Michel Onfray dénature la pensée d’Ayn Rand
Tout à sa dénonciation du « fascisme » d’Elon Musk, le philosophe massacre allègrement au passage les idées d’Ayn Rand. Contrepoints a fréquemment tapé sur les doigts du philosophe Michel Onfray, ancienne gloire de l’extrême gauche devenue le chouchou du souveraino-populisme. Le titre de notre pendule, « Michel Onfray et la bêtise antilibérale », était à cet égard dénué d’ambiguïté. Un peu moins d’un an et demi après, nous devons toujours constater son ignorance crasse en matière de libéralisme.
C’est à l’occasion de la sortie d’un numéro de sa revue Front populaire -deux mots qui appellent à la réflexion…- que Michel Onfray livre un entretien au Figaro sur une pleine page. Nous ne nous intéresserons pas vraiment ici au sujet de sa revue : « Le monde selon Elon Musk » qui, comme nos lecteurs peuvent le subodorer, n’est guère élogieux puisqu’il est traité sous l’angle d’un « fascisme muskien ».
Ce qui retiendra notre attention, c’est l’analyse qui est faite de la pensée d’Ayn Rand, la romancière et philosophe américaine, autrice notamment de Atlas Shrugged, monumental roman de 1957 traduit en français sous le titre La Grève, et bible de beaucoup d’entrepreneurs de la Silicon Valley.
Le journaliste du Figaro pose une question surprenante à Michel Onfray : « Paradoxalement, Musk a été influencé, notamment en matière de liberté d’expression, par l’idéal libertarien, idéal dans lequel vous vous reconnaissez. Diriez-vous qu’il a dévoyé cet idéal ? ».
Evidemment, notre philosophe récuse toute filiation avec le libertarianisme et il précise qu’il se reconnaît dans « l’idéal libertaire proudhonien ». Mais c’est la suite qui vaut son pesant d’or (si nous pouvons user de cette expression s’agissant d’un anticapitaliste pathologique…) : « Le libertarien est un libéral radical et forcené : pas d’État, pas de social, pas de fraternité ou de solidarité, pas de police, pas d’armée, pas de monnaie commune, pas d’Education nationale. La loi de la jungle ! La philosophe de ce courant, une idole aux Etats-Unis, est Ayn Rand. Musk ne dévoile pas cet idéal, il l’incarne. »

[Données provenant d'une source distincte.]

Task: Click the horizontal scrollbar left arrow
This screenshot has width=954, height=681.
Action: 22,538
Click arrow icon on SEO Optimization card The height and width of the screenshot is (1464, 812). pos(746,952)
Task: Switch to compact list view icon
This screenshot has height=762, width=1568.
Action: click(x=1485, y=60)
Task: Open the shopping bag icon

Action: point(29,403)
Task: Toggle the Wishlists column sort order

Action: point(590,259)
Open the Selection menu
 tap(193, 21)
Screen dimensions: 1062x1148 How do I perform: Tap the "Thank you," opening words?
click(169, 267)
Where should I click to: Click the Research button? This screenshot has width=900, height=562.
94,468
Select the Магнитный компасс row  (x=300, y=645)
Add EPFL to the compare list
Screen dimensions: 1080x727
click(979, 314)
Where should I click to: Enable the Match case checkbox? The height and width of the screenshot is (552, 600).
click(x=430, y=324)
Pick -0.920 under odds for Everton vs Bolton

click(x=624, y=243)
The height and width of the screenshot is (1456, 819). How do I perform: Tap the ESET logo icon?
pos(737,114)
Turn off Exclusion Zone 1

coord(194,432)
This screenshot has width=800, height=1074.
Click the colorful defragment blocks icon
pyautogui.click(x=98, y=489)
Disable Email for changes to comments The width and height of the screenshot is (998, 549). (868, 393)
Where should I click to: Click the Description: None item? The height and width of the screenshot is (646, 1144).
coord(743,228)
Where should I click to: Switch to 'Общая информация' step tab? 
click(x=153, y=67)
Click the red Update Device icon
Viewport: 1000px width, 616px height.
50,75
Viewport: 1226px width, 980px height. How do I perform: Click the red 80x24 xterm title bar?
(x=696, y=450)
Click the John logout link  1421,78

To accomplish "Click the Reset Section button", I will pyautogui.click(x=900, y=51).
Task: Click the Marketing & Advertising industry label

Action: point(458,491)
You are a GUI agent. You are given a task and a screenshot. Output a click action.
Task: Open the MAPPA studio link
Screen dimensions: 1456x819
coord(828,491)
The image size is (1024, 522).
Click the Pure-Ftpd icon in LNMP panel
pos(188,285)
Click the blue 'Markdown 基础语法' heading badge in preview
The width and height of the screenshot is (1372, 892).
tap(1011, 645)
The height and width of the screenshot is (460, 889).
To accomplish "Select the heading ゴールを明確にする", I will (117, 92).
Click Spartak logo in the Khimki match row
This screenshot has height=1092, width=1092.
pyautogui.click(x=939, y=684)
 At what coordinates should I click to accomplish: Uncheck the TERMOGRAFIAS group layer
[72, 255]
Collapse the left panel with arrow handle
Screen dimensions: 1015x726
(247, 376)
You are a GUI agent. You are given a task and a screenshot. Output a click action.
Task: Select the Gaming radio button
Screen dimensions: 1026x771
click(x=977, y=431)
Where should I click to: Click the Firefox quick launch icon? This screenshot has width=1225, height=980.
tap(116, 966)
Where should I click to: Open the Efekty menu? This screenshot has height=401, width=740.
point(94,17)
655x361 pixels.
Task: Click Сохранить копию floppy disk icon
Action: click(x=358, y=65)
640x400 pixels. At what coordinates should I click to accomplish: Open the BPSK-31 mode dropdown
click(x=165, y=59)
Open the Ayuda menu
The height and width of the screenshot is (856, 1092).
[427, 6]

De deux choses l’une : soit Michel Onfray n’a pas lu Ayn Rand, soit il ne l’a pas comprise.
Comme nous ne mettrons pas en doute les qualités intellectuelles de notre éminent philosophe, nous devons en conclure qu’il commente ce qu’il n’a pas lu, ce qui, au demeurant, n’est guère plus reluisant.
En effet, où diable a-t-il vu que Rand serait anarchiste, elle qui a étrillé l’anarchisme dans un article de 1971 ? Rand n’a jamais plaidé en faveur d’une disparition de l’État. Par conséquent, elle n’a pas plus été en faveur d’une disparition de l’armée ou de la justice ! Elle était en fait une libérale classique, attachée à un Etat minimal, doté et doté simplement des fonctions dites régaliennes -armée, police et justice -, et adepte tant du laissez-faire que du laissez-passer. C’est ce qu’elle dit clairement dans Nous les vivants, où elle compare l’État à un « domestique », dans un article de 1964 ou elle l’assimile à une « agence », surtout dans un article de 1963 où elle loue la Déclaration d’indépendance de 1776 pour avoir fait passer la fonction du gouvernement du « rôle de dirigeant à celui de serviteur ». C’est ce qu’elle écrit encore avec la célèbre tirade de John Galt dans Atlas Shrugged où le « seul objectif légitime d’un gouvernement » est de défendre les droits consubstantiels de l’homme, idée qu’elle reprendra dans La vertu d’égoïsme en 1964.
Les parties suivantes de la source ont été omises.